Collection entries
++++

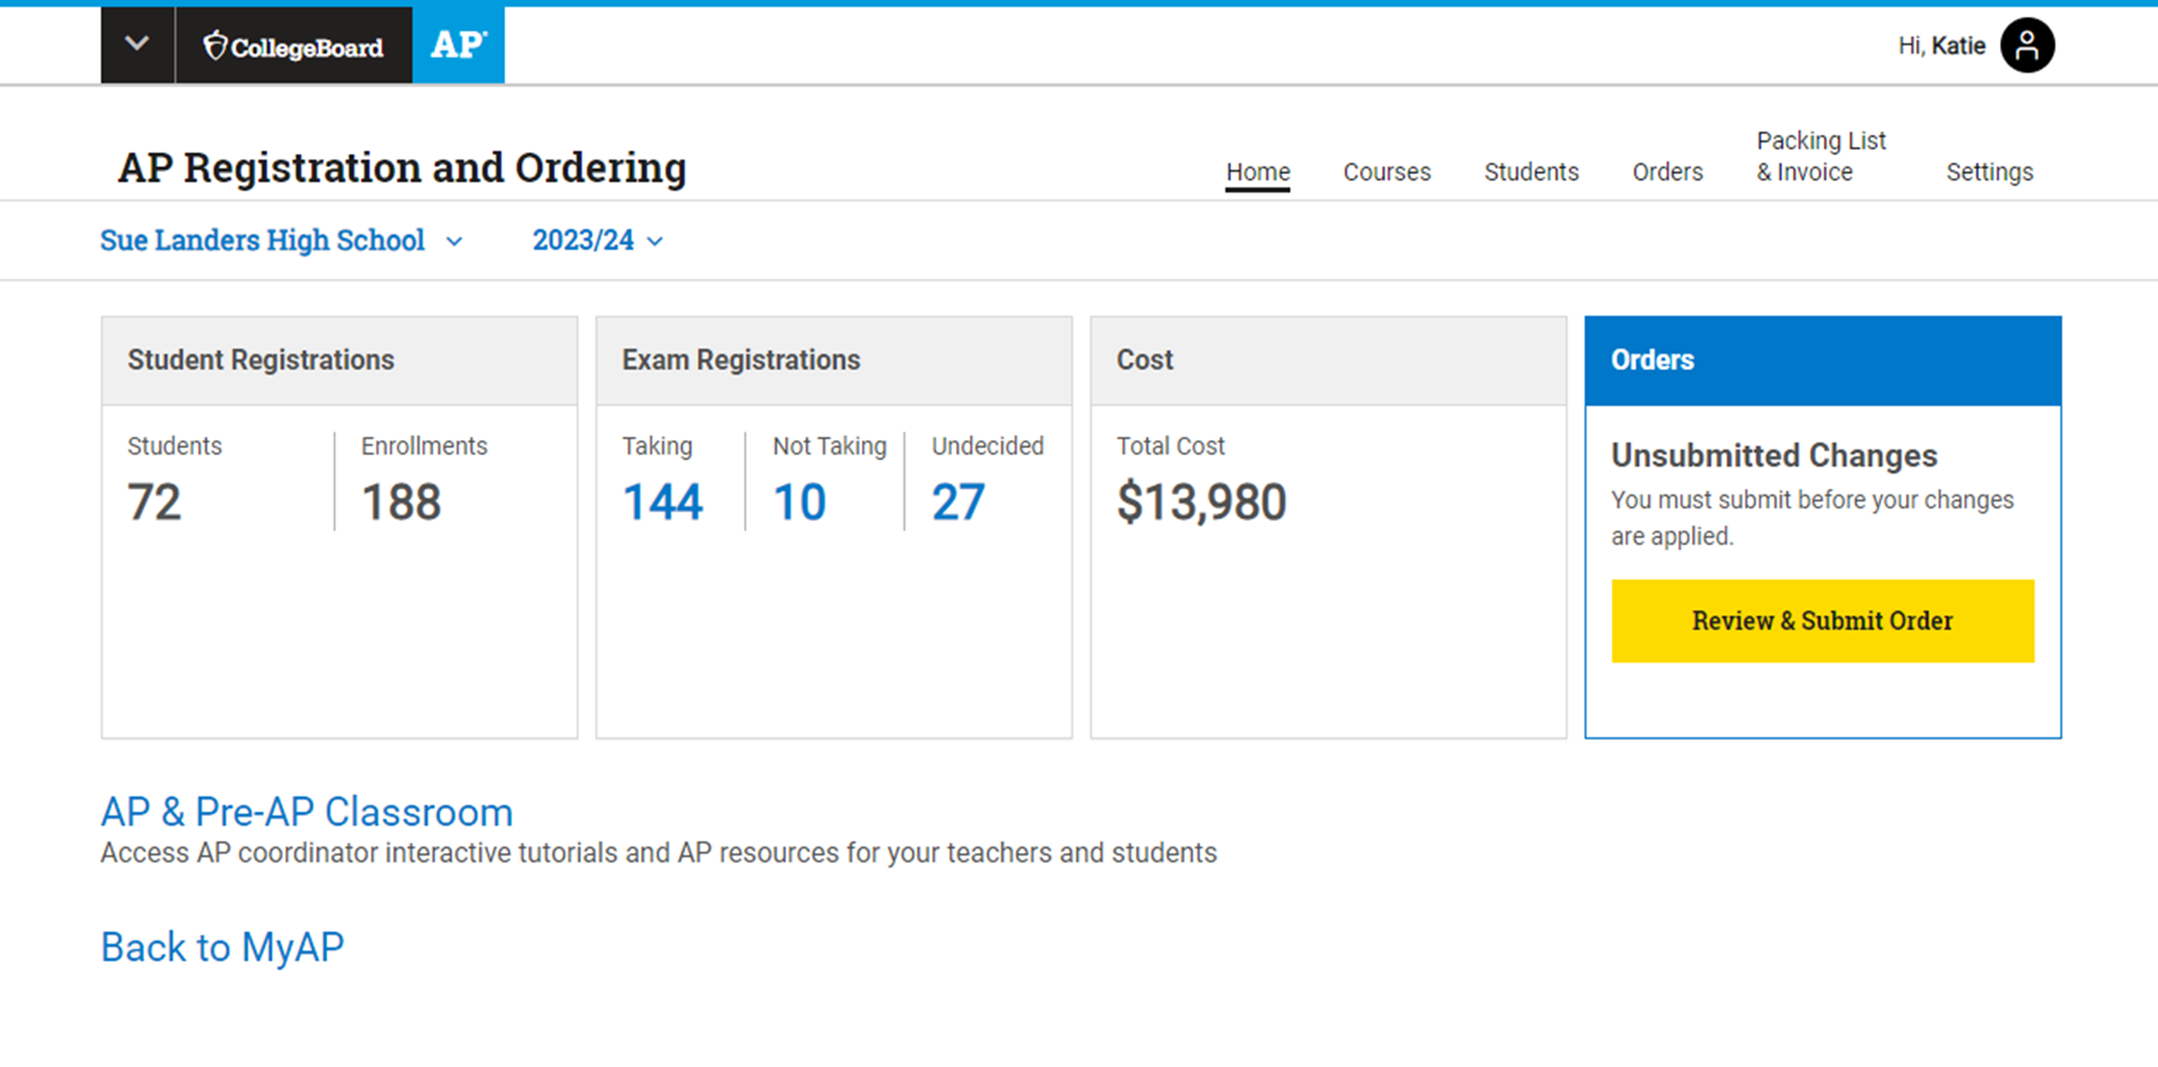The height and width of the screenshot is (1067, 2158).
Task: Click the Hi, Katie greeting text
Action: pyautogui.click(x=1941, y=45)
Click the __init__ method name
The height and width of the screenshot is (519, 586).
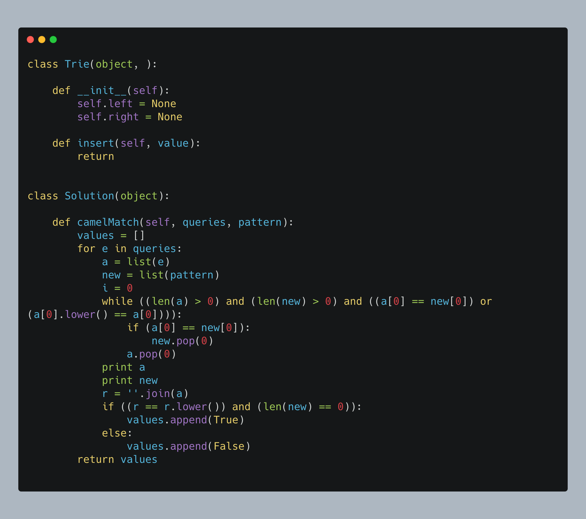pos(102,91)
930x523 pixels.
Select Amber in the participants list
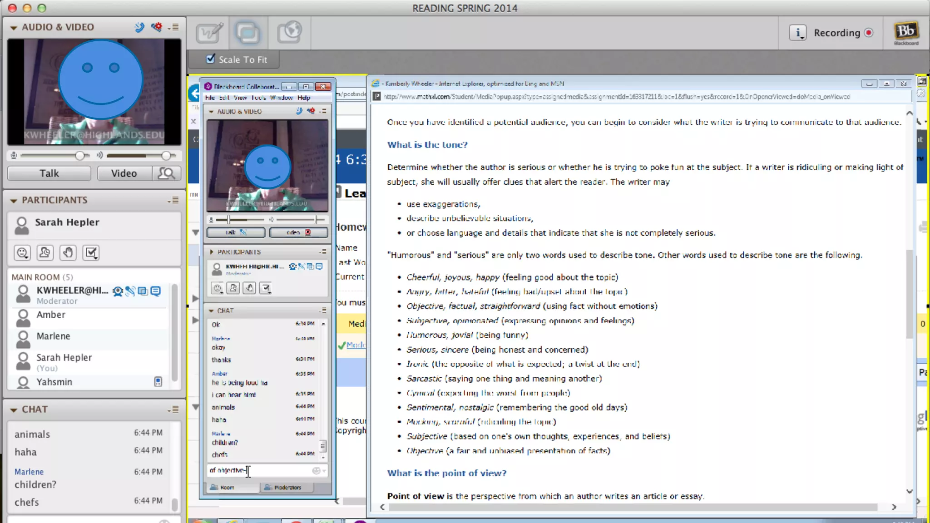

++++

◆ **Work to complete**:
Go to the line with "The height and width of the screenshot is (519, 586)." in the entries above. Reproduce that line and each one after it to the end, exactly and without the pictures.

◆ **Exercise response**:
The height and width of the screenshot is (519, 586).
pos(102,91)
930x523 pixels.
Select Amber in the participants list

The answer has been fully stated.